[Stored data entries]
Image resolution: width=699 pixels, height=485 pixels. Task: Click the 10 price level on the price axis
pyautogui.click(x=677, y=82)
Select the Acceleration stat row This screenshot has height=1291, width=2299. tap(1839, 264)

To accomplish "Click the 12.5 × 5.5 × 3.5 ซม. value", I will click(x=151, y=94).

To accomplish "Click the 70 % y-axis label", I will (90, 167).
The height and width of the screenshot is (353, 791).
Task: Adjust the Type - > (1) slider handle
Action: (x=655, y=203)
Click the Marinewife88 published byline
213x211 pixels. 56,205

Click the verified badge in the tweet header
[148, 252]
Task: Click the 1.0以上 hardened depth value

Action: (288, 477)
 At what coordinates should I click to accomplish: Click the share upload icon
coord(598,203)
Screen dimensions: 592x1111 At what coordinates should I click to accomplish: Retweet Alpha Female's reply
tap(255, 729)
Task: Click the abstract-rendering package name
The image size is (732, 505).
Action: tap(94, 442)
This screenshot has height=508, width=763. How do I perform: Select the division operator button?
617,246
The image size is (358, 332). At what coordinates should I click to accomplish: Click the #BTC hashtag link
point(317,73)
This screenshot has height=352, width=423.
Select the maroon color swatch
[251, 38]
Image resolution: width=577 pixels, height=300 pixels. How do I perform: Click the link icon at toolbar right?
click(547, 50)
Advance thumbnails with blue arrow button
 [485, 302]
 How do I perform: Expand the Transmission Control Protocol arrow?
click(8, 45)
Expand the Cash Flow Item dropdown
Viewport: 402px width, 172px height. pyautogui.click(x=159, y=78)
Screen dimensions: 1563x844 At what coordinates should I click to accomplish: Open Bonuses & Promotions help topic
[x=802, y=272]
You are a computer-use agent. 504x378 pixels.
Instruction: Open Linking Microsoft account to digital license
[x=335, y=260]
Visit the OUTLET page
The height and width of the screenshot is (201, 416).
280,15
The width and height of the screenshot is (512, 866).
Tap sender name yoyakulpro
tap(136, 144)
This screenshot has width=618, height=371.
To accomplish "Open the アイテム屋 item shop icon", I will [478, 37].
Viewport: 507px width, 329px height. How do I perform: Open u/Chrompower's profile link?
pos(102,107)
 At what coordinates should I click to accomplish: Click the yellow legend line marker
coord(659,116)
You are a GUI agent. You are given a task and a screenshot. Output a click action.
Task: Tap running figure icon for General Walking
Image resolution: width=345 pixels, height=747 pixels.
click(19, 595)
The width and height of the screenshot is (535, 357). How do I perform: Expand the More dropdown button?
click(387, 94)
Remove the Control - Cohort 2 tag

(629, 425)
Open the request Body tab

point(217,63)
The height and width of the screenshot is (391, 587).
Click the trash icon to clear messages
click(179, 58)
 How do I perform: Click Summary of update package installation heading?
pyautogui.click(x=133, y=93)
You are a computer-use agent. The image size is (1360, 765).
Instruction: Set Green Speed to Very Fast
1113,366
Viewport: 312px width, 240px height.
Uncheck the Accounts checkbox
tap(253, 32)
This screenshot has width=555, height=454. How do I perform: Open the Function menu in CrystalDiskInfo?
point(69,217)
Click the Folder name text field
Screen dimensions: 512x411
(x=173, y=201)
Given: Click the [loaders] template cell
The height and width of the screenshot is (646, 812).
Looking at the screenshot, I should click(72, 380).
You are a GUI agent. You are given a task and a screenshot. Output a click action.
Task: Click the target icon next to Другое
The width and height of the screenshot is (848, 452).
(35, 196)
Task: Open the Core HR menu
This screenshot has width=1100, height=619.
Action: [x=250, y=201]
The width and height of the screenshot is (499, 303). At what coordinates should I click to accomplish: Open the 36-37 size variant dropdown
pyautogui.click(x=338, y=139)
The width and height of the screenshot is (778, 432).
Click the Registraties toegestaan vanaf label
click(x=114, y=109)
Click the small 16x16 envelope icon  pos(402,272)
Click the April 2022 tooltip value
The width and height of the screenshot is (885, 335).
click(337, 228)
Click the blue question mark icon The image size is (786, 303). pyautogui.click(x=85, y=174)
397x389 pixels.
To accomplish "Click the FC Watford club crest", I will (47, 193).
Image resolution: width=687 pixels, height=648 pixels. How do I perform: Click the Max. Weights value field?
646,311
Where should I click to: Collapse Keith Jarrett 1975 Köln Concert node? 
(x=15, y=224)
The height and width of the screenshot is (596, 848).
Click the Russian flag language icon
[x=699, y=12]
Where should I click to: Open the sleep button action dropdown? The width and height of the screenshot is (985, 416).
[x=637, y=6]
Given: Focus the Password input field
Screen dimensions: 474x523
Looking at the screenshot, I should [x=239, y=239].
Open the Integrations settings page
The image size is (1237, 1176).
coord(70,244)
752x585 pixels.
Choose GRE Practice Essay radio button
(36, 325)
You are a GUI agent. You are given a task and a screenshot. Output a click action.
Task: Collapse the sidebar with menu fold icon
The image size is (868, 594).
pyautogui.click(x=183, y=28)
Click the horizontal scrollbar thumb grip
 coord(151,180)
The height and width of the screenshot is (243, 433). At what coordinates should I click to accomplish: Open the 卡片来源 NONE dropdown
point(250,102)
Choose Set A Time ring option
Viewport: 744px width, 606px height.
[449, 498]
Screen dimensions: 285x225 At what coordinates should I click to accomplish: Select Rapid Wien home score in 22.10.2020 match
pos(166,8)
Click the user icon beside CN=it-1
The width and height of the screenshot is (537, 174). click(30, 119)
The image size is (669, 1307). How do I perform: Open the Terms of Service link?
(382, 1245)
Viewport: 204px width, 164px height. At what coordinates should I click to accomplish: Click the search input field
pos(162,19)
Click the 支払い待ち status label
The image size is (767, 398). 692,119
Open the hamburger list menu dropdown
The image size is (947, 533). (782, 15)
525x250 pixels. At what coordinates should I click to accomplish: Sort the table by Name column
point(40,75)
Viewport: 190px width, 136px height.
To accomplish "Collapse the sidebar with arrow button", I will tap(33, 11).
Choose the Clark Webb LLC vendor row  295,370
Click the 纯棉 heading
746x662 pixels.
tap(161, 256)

→ **EXERCISE GOAL**: Reproduce every record above exactly.

→ **OUTPUT BELOW**:
Image resolution: width=699 pixels, height=485 pixels. Task: Click the 10 price level on the price axis
pyautogui.click(x=677, y=82)
Select the Acceleration stat row This screenshot has height=1291, width=2299. tap(1839, 264)

To accomplish "Click the 12.5 × 5.5 × 3.5 ซม. value", I will click(x=151, y=94).

To accomplish "Click the 70 % y-axis label", I will (90, 167).
The height and width of the screenshot is (353, 791).
Task: Adjust the Type - > (1) slider handle
Action: (x=655, y=203)
Click the Marinewife88 published byline
213x211 pixels. 56,205

Click the verified badge in the tweet header
[148, 252]
Task: Click the 1.0以上 hardened depth value

Action: (288, 477)
 At what coordinates should I click to accomplish: Click the share upload icon
coord(598,203)
Screen dimensions: 592x1111 At what coordinates should I click to accomplish: Retweet Alpha Female's reply
tap(255, 729)
Task: Click the abstract-rendering package name
The image size is (732, 505).
Action: tap(94, 442)
This screenshot has height=508, width=763. How do I perform: Select the division operator button?
617,246
The image size is (358, 332). At what coordinates should I click to accomplish: Click the #BTC hashtag link
point(317,73)
This screenshot has height=352, width=423.
Select the maroon color swatch
[251, 38]
Image resolution: width=577 pixels, height=300 pixels. How do I perform: Click the link icon at toolbar right?
click(547, 50)
Advance thumbnails with blue arrow button
 [485, 302]
 How do I perform: Expand the Transmission Control Protocol arrow?
click(8, 45)
Expand the Cash Flow Item dropdown
Viewport: 402px width, 172px height. pyautogui.click(x=159, y=78)
Screen dimensions: 1563x844 At what coordinates should I click to accomplish: Open Bonuses & Promotions help topic
[x=802, y=272]
You are a computer-use agent. 504x378 pixels.
Instruction: Open Linking Microsoft account to digital license
[x=335, y=260]
Visit the OUTLET page
The height and width of the screenshot is (201, 416).
280,15
The width and height of the screenshot is (512, 866).
Tap sender name yoyakulpro
tap(136, 144)
This screenshot has width=618, height=371.
To accomplish "Open the アイテム屋 item shop icon", I will [478, 37].
Viewport: 507px width, 329px height. How do I perform: Open u/Chrompower's profile link?
pos(102,107)
 At what coordinates should I click to accomplish: Click the yellow legend line marker
coord(659,116)
You are a GUI agent. You are given a task and a screenshot. Output a click action.
Task: Tap running figure icon for General Walking
Image resolution: width=345 pixels, height=747 pixels.
click(19, 595)
The width and height of the screenshot is (535, 357). How do I perform: Expand the More dropdown button?
click(387, 94)
Remove the Control - Cohort 2 tag

(629, 425)
Open the request Body tab

point(217,63)
The height and width of the screenshot is (391, 587).
Click the trash icon to clear messages
click(179, 58)
 How do I perform: Click Summary of update package installation heading?
pyautogui.click(x=133, y=93)
You are a computer-use agent. The image size is (1360, 765).
Instruction: Set Green Speed to Very Fast
1113,366
Viewport: 312px width, 240px height.
Uncheck the Accounts checkbox
tap(253, 32)
This screenshot has width=555, height=454. How do I perform: Open the Function menu in CrystalDiskInfo?
point(69,217)
Click the Folder name text field
Screen dimensions: 512x411
(x=173, y=201)
Given: Click the [loaders] template cell
The height and width of the screenshot is (646, 812).
Looking at the screenshot, I should click(72, 380).
You are a GUI agent. You are given a task and a screenshot. Output a click action.
Task: Click the target icon next to Другое
The width and height of the screenshot is (848, 452).
(35, 196)
Task: Open the Core HR menu
This screenshot has width=1100, height=619.
Action: [x=250, y=201]
The width and height of the screenshot is (499, 303). At what coordinates should I click to accomplish: Open the 36-37 size variant dropdown
pyautogui.click(x=338, y=139)
The width and height of the screenshot is (778, 432).
Click the Registraties toegestaan vanaf label
click(x=114, y=109)
Click the small 16x16 envelope icon  pos(402,272)
Click the April 2022 tooltip value
The width and height of the screenshot is (885, 335).
click(337, 228)
Click the blue question mark icon The image size is (786, 303). pyautogui.click(x=85, y=174)
397x389 pixels.
To accomplish "Click the FC Watford club crest", I will (47, 193).
Image resolution: width=687 pixels, height=648 pixels. How do I perform: Click the Max. Weights value field?
646,311
Where should I click to: Collapse Keith Jarrett 1975 Köln Concert node? 
(x=15, y=224)
The height and width of the screenshot is (596, 848).
Click the Russian flag language icon
[x=699, y=12]
Where should I click to: Open the sleep button action dropdown? The width and height of the screenshot is (985, 416).
[x=637, y=6]
Given: Focus the Password input field
Screen dimensions: 474x523
Looking at the screenshot, I should [x=239, y=239].
Open the Integrations settings page
The image size is (1237, 1176).
coord(70,244)
752x585 pixels.
Choose GRE Practice Essay radio button
(36, 325)
You are a GUI agent. You are given a task and a screenshot. Output a click action.
Task: Collapse the sidebar with menu fold icon
The image size is (868, 594).
pyautogui.click(x=183, y=28)
Click the horizontal scrollbar thumb grip
 coord(151,180)
The height and width of the screenshot is (243, 433). At what coordinates should I click to accomplish: Open the 卡片来源 NONE dropdown
point(250,102)
Choose Set A Time ring option
Viewport: 744px width, 606px height.
[449, 498]
Screen dimensions: 285x225 At what coordinates should I click to accomplish: Select Rapid Wien home score in 22.10.2020 match
pos(166,8)
Click the user icon beside CN=it-1
The width and height of the screenshot is (537, 174). click(30, 119)
The image size is (669, 1307). How do I perform: Open the Terms of Service link?
(382, 1245)
Viewport: 204px width, 164px height. At what coordinates should I click to accomplish: Click the search input field
pos(162,19)
Click the 支払い待ち status label
The image size is (767, 398). 692,119
Open the hamburger list menu dropdown
The image size is (947, 533). (782, 15)
525x250 pixels. At what coordinates should I click to accomplish: Sort the table by Name column
point(40,75)
Viewport: 190px width, 136px height.
To accomplish "Collapse the sidebar with arrow button", I will tap(33, 11).
Choose the Clark Webb LLC vendor row  295,370
Click the 纯棉 heading
746x662 pixels.
tap(161, 256)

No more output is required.